SnorkelGraph
Overview
Many real-world applications require an LLM to perform multi-hop long-context reasoning over an input, and in the process uncover the explicit and implicit relationships that typically exist within unstructured text. With our new SnorkelGraph benchmark, we evaluate these capabilities when reasoning across more formal structures with verifiable ground truth. This new benchmark, part of our wider series of procedurally-generated and expert verified datasets, focused on reasoning, allows for both multi-hop and mathematical reasoning capabilities to be evaluated.

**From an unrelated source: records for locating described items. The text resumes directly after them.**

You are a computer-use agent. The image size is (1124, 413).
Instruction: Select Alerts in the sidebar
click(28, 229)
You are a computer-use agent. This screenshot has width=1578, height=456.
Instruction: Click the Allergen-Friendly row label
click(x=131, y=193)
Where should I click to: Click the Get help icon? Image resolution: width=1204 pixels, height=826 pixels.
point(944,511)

All questions in the SnorkelGraph dataset require the LLM to compute the outcome of a natural language question (an operator) asked over a graph structure encoded in natural language through node and edge lists. For example: "Find the minimum density subgraph over …". Using a procedural data generation process allows the creation of problems with a verifiable ground truth answer, which is confirmed by experts (or set of allowable answers), and parameterize question complexity. For SnorkelGraph, we control complexity through the following parameters:
Size of the graph - Larger graphs (either by number of nodes or edges) require the LLM to reason over and track a greater number of elements to answer a question.Operator complexity - The core of each question is an "operator" that instructs the LLM to compute a function over a graph. We hypothesize that different families of operators pose different challenges to LLMs.Model Comparison
Data Sample
The initial version of this benchmark contains 200 QA pairs, with questions covering diverse combinations of operators, ranges, and conditions. The following is an example:

Question:
Find the minimum vertex cover of an undirected graph with 15 nodes. Find the smallest set of vertices that cover all edges.
Graph:
Nodes: [0, 1, 2, 3, 4, 5, 6, 7, 8, 9, 10, 11, 12, 13, 14]

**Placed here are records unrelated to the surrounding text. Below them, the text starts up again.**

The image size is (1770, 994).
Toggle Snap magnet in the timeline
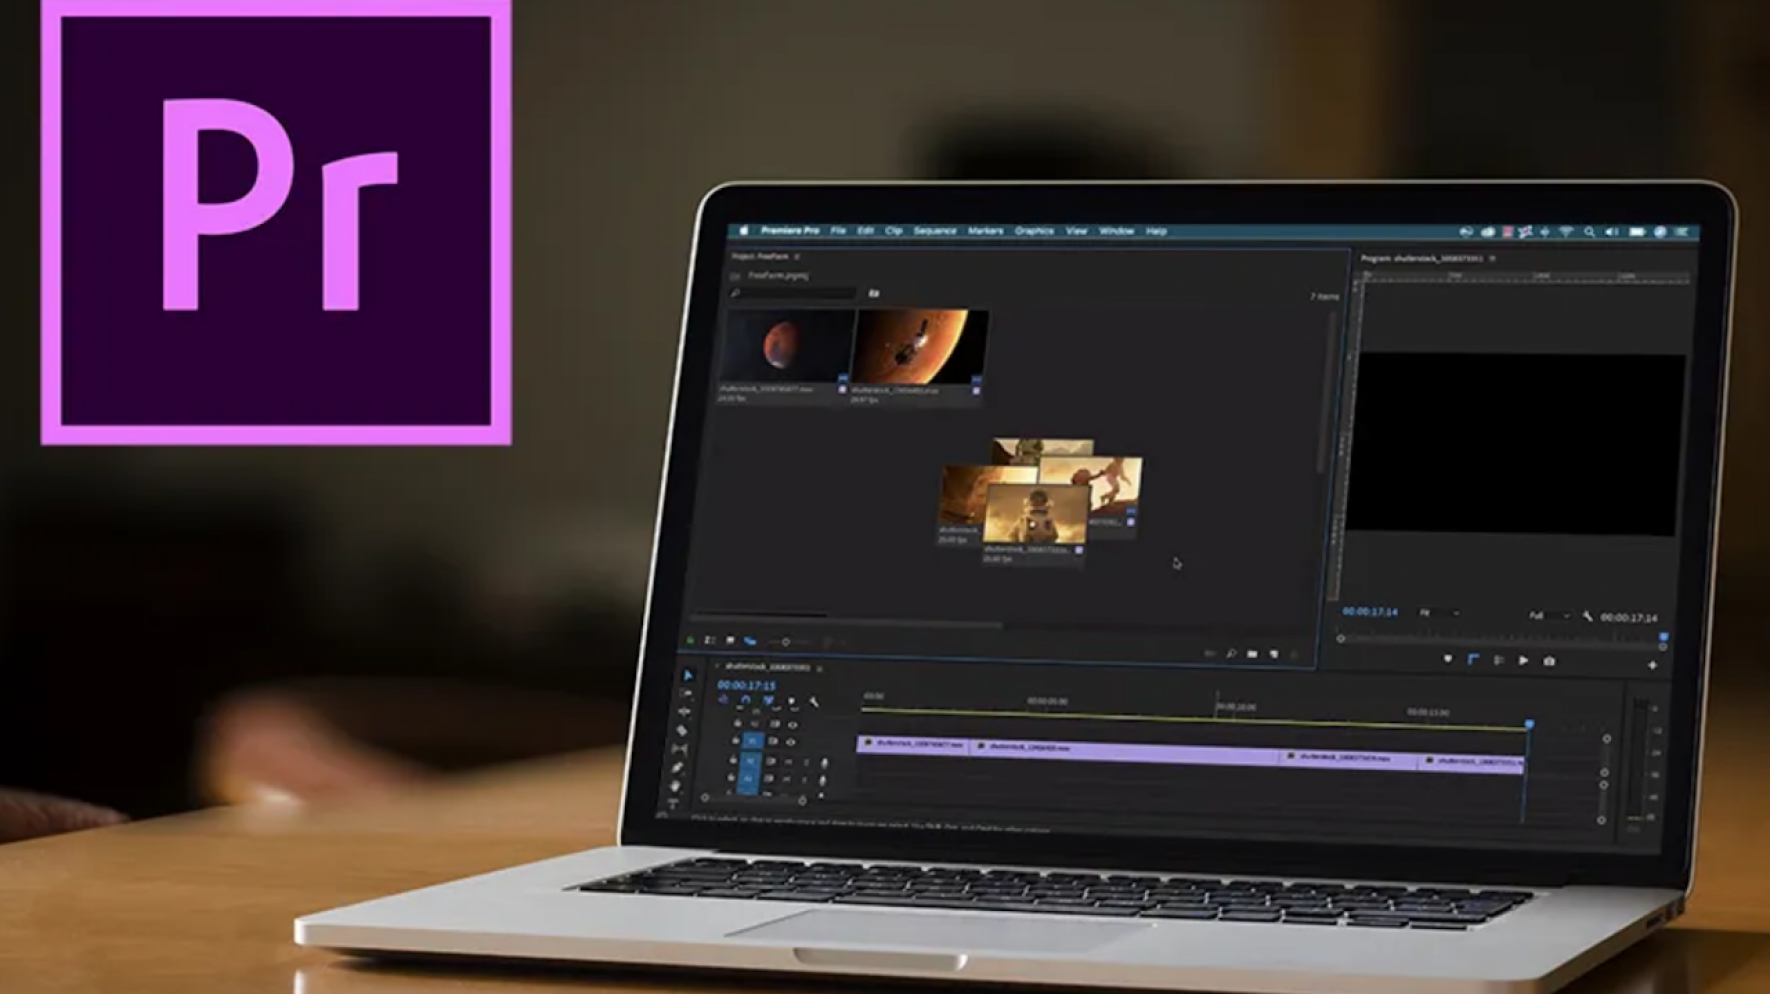click(745, 701)
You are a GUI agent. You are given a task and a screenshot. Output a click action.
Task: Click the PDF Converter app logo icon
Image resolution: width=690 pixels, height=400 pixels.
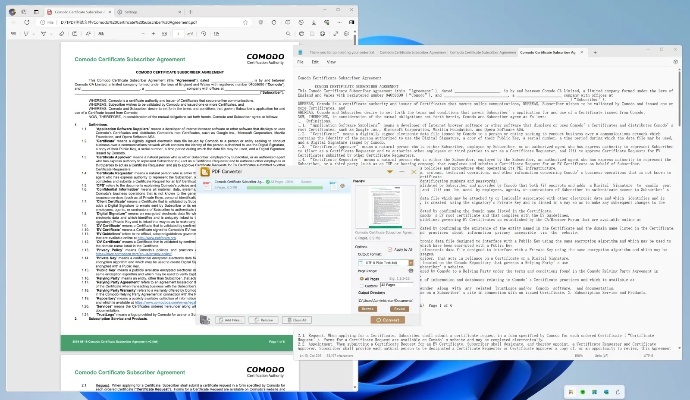[x=205, y=172]
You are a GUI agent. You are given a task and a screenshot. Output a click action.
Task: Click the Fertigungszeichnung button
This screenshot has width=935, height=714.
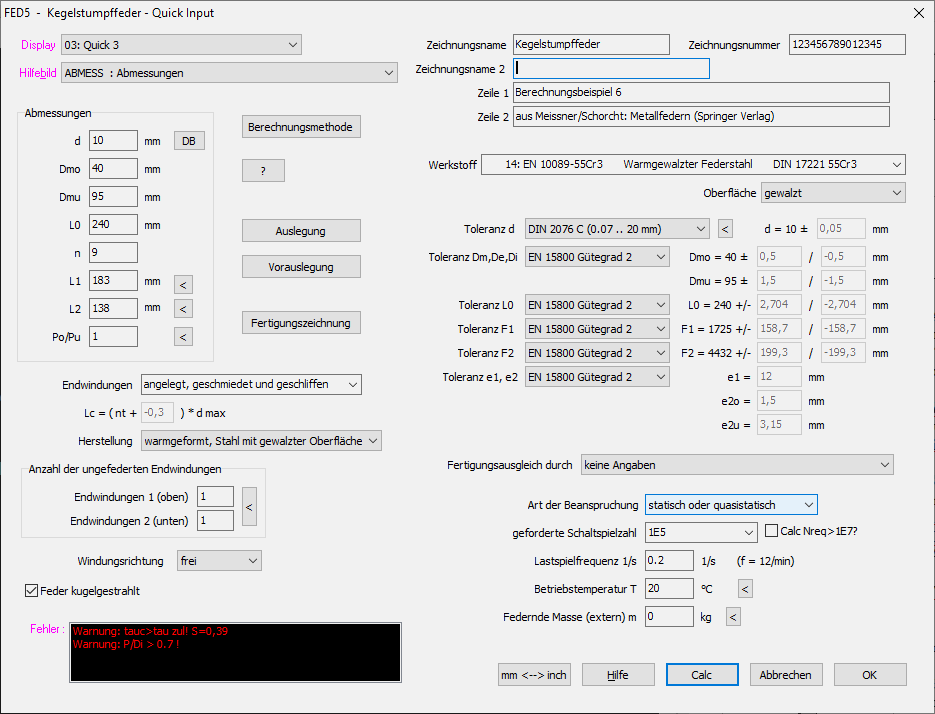pyautogui.click(x=301, y=323)
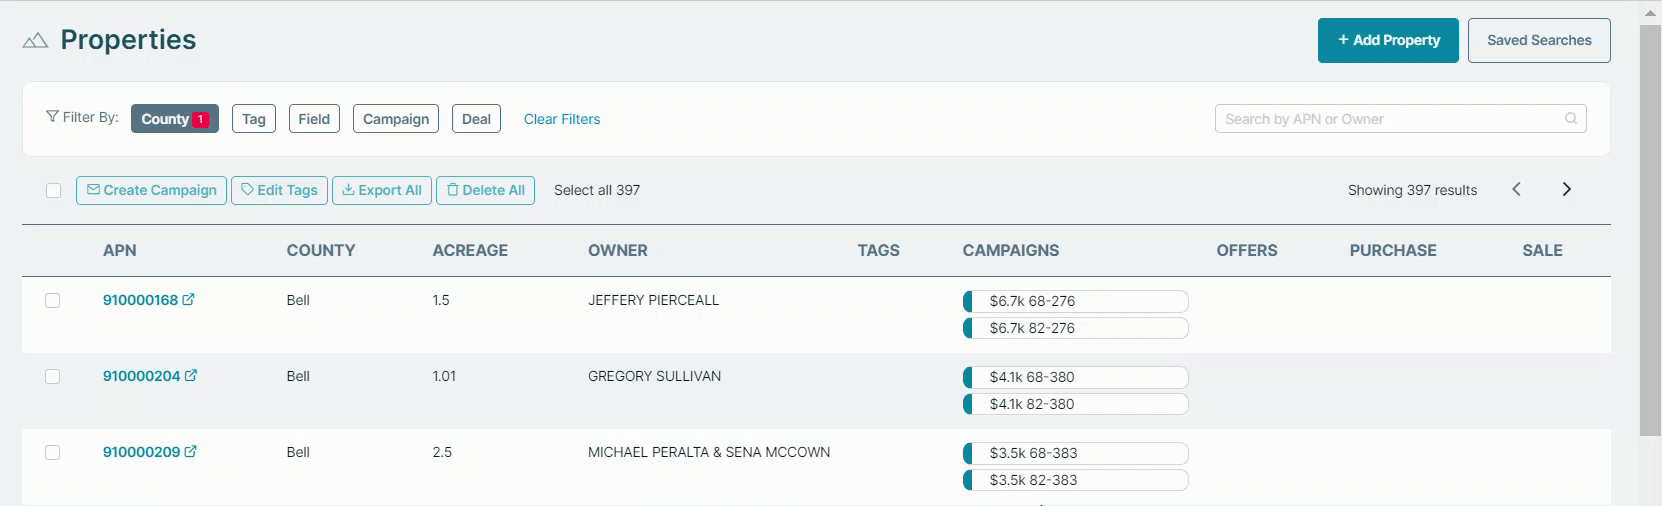Check the row for Jeffery Pierceall
1662x506 pixels.
[x=53, y=300]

Edges: [(0, 1), (0, 0), (0, 2), (0, 3), (0, 4), (1, 2), (2, 2), (2, 3), (2, 5), (2, 7), (2, 8), (2, 9), (2, 10), (2, 11), (2, 14), (3, 13), (4, 6), (4, 12), (8, 8)]
Solution:
The minimum vertex cover is: [0, 2, 3, 4, 8]
Evaluation Methodology
The SnorkelGraph benchmark is evaluated using the provided, verifiable ground-truth answers (or complete set of allowable answers) for each of the 200 questions. Specifically, each model receives exactly one prompt within a max tokens budget of 16384 tokens, uses default LLM parameters, and is asked to generate its full chain of thought and a final answer. The final answer is then submitted to a secondary LLM (GPT-4o) which reformats it into the canonical internal representation.

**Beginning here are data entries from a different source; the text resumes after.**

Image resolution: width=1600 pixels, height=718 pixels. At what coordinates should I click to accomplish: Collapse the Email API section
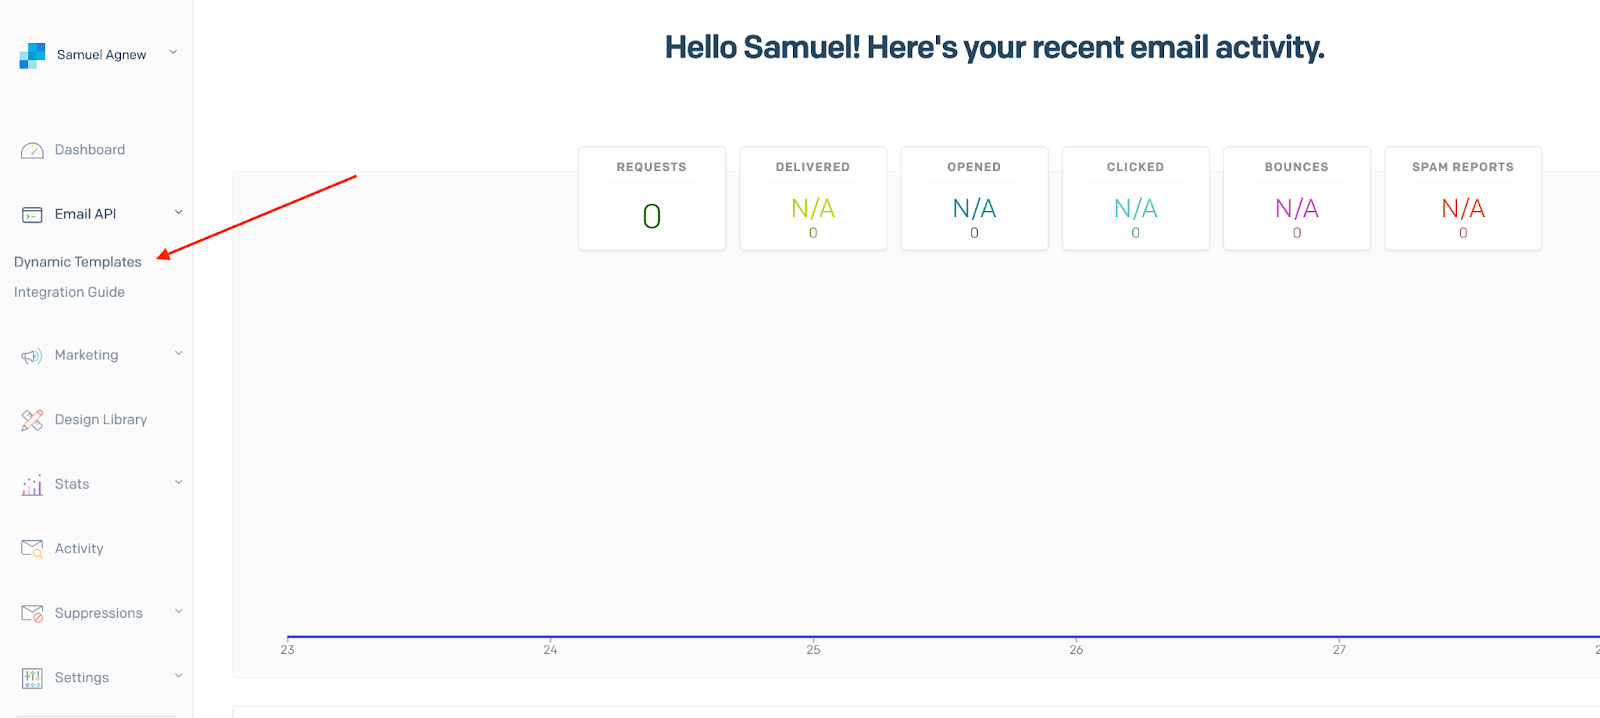(178, 212)
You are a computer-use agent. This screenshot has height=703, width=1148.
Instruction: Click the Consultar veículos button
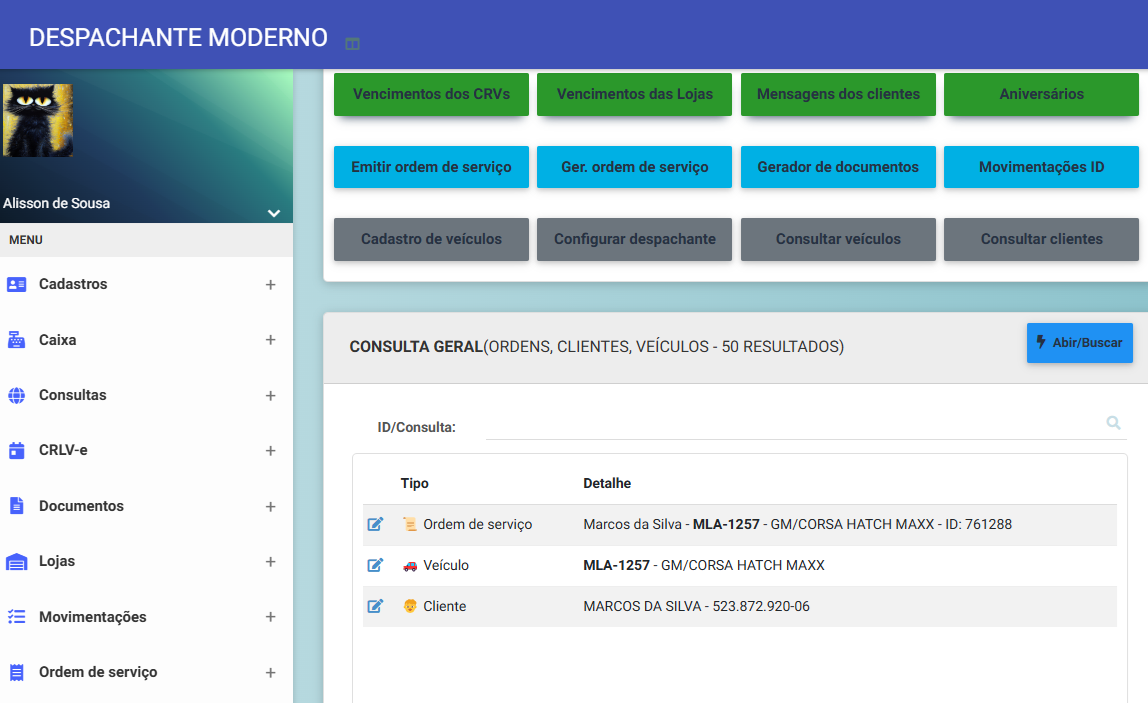tap(838, 239)
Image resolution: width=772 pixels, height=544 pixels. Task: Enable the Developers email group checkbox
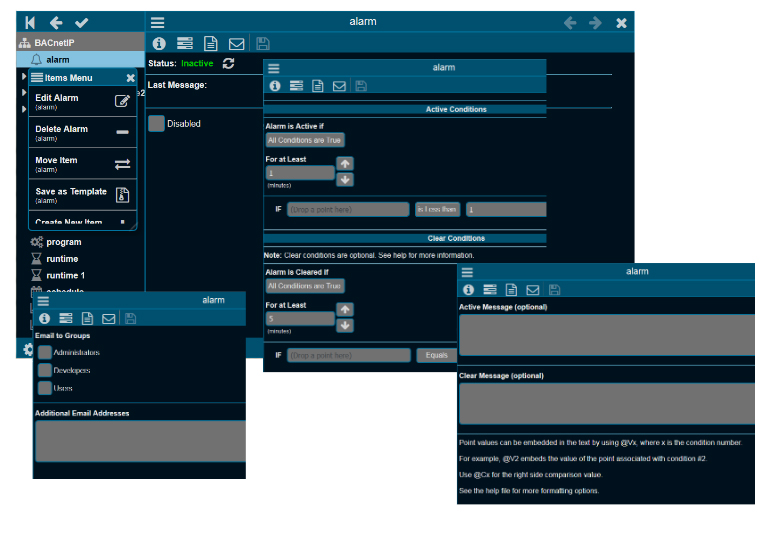[x=45, y=370]
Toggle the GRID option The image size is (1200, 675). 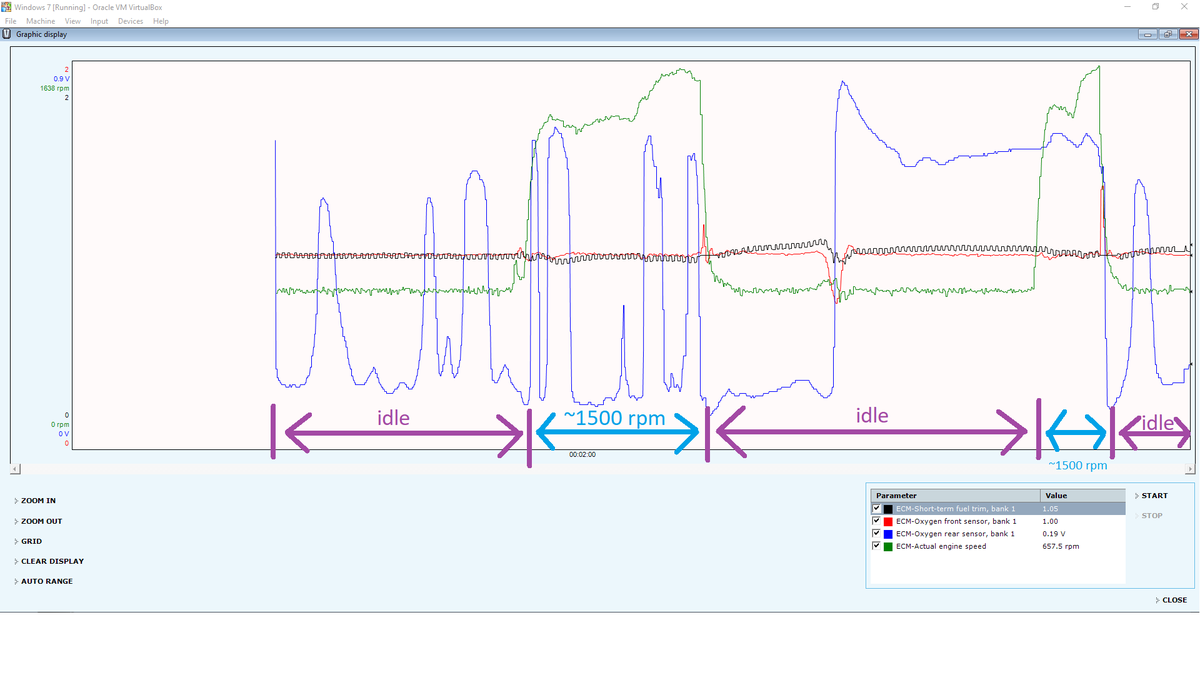(x=31, y=541)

A programmatic graph validator leveraging graph-based libraries compares the parsed output against the expected answer set to determine correctness. Reported results are the overall accuracy@1 across all 200 questions.
Note on Grok-4 Results:
Grok-4's accuracy is 61% under the default 16,384-token limit. At this setting, the model did not produce final answers in a significant portion of cases. With a higher 65,536-token budget, accuracy rose to 69.5%. We report the default result for comparability but note this sensitivity to token limits for context.